Of course, few play karaoke games alone. The titular "Party" mode of the game is clearly where FreeStyle Games focused the most. Unfortunately, I can't determine if this mode was a good idea executed poorly, or just a bad idea altogether. In the Party mode, one player takes the GamePad and microphone and performs in front of the television, facing the audience. The GamePad not only displays lyrics, but directions on how to engage your audience. While well-meaning, there's something terribly awkward about a game telling you to tell others to clap along. The forced directives make this feel less like a Party, and more like an exercise video. And the game's total lack of feedback on the singer's or audience's participation makes following these instructions rather moot.

If there is one thing to like about the Party mode, it is very attractive. The audience gets to see dynamic text appear on the screen, highlighting parts of the song where they should sing along. It looks very fresh--although it's still not an adequate replacement for having music videos.
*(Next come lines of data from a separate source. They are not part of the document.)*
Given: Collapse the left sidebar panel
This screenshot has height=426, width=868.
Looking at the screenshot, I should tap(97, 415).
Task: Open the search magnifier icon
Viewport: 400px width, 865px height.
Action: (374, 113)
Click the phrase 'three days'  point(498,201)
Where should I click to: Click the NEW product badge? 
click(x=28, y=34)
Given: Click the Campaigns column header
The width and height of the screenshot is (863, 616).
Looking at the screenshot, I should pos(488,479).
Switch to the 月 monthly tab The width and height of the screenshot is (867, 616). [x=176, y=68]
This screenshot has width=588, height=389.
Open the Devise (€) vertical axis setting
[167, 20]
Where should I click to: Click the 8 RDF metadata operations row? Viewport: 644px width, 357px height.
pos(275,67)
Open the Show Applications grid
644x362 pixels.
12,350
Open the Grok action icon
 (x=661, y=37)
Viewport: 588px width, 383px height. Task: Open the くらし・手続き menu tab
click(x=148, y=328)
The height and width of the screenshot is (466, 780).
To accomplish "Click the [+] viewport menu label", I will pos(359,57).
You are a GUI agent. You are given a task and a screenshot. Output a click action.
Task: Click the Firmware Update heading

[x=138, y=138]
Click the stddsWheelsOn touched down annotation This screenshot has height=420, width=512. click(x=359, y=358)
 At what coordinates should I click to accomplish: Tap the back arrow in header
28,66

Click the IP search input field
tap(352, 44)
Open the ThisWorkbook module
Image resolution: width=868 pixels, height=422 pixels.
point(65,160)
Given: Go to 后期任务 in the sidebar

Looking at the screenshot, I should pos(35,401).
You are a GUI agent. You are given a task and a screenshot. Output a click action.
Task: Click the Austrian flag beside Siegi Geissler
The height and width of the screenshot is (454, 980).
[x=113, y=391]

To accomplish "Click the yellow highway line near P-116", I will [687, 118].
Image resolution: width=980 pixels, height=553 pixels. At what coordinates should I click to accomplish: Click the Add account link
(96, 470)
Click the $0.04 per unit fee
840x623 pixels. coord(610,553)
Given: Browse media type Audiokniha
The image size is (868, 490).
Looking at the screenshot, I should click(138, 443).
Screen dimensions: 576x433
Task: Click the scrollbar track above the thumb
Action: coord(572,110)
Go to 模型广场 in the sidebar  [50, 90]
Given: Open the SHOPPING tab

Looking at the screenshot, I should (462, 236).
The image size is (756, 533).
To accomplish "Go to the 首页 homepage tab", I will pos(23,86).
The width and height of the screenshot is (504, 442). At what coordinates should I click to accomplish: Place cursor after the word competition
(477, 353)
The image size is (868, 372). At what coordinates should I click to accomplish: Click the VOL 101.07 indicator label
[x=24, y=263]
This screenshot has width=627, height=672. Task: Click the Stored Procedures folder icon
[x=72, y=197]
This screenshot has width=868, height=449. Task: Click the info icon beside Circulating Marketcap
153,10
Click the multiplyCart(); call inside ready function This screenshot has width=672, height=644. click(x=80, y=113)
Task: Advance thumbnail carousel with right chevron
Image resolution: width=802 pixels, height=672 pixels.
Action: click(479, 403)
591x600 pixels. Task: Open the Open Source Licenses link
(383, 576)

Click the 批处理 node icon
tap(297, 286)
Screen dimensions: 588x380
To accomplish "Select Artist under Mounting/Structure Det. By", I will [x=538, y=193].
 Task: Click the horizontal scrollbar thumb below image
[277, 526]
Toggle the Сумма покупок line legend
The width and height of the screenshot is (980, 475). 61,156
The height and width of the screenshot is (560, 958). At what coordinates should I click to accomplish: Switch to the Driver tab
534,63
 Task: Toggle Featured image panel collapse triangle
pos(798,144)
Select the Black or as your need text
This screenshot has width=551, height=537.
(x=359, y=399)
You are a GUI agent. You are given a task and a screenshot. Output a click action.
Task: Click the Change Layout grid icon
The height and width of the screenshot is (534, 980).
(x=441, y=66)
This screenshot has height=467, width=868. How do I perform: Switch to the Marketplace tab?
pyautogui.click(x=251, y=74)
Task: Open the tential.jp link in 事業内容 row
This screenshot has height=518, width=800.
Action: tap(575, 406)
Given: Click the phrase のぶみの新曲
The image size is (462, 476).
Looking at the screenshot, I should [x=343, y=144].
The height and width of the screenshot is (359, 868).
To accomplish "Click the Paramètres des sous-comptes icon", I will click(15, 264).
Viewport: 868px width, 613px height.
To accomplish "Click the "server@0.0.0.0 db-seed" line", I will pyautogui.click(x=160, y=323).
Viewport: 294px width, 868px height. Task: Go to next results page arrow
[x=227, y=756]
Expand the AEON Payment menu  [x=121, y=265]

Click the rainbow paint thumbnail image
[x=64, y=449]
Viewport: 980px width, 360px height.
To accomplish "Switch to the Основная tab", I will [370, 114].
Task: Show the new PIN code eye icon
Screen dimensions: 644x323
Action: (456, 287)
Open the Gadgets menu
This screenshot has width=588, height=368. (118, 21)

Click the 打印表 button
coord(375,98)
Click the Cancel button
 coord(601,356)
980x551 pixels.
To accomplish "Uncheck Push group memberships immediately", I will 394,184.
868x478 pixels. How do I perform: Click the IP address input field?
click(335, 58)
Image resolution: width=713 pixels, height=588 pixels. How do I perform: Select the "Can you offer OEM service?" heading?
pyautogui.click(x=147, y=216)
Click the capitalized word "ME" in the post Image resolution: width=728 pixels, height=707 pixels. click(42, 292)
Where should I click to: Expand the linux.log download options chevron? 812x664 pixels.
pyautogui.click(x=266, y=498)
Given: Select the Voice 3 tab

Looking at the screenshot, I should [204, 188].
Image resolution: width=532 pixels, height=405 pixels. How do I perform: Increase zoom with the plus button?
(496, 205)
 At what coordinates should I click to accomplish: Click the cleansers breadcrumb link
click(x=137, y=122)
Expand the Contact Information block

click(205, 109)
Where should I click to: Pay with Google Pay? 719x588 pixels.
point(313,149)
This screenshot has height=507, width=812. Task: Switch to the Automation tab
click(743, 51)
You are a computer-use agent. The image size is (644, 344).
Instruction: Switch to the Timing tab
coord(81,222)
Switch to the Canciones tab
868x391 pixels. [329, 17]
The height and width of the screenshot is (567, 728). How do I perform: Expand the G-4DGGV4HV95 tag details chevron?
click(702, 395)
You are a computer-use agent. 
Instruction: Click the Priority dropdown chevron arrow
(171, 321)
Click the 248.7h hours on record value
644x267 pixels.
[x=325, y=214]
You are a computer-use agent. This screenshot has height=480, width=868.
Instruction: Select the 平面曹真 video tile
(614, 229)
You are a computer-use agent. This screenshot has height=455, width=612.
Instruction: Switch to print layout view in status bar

Casual Wii U owners looking for a karaoke experience will still get a lot of mileage out of SiNG Party--if only because there's no alternative on the platform. It gets the job done, and likely will for as long as Nintendo releases DLC for the game. However, singing enthusiasts have much better options on other platforms, and won't need an invitation to this otherwise disappointing party.

This SiNG Party review was based on a retail Wii U version of the game provided by the publisher. The game will be available on November 18th. Online functionality could not be tested, as Nintendo Network was unavailable before publishing.